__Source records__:
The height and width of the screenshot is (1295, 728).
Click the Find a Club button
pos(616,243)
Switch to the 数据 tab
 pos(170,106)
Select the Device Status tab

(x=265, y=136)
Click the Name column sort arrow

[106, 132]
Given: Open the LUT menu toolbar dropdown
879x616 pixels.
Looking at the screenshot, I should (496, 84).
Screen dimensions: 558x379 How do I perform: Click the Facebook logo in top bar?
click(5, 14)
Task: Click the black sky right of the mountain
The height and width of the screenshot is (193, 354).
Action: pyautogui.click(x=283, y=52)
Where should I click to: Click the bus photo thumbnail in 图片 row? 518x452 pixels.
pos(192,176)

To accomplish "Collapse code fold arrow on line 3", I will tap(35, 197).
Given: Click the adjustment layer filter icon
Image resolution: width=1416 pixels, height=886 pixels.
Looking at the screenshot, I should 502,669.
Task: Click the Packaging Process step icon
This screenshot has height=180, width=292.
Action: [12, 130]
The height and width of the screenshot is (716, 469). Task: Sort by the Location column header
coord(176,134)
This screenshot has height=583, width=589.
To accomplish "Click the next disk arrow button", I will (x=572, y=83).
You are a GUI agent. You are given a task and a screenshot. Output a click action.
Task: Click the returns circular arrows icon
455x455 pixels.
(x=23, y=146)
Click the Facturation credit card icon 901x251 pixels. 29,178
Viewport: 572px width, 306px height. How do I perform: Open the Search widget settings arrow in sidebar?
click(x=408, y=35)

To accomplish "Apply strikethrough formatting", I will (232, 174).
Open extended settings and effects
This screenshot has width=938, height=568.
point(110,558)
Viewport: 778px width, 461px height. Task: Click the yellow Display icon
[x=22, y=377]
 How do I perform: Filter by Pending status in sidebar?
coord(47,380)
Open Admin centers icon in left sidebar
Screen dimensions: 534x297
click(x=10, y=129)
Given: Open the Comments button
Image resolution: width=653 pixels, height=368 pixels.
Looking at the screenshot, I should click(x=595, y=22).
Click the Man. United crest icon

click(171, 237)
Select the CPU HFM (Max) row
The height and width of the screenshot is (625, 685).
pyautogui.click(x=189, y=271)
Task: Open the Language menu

__PROMPT__: From the records above, transcribe without alteration every line from the one with "Screen dimensions: 558x379" to the one with "Task: Click the Packaging Process step icon", inclusive.

__ANSWER TO THIS TASK__:
Screen dimensions: 558x379 How do I perform: Click the Facebook logo in top bar?
click(5, 14)
Task: Click the black sky right of the mountain
The height and width of the screenshot is (193, 354).
Action: pyautogui.click(x=283, y=52)
Where should I click to: Click the bus photo thumbnail in 图片 row? 518x452 pixels.
pos(192,176)

To accomplish "Collapse code fold arrow on line 3", I will tap(35, 197).
Given: Click the adjustment layer filter icon
Image resolution: width=1416 pixels, height=886 pixels.
Looking at the screenshot, I should 502,669.
Task: Click the Packaging Process step icon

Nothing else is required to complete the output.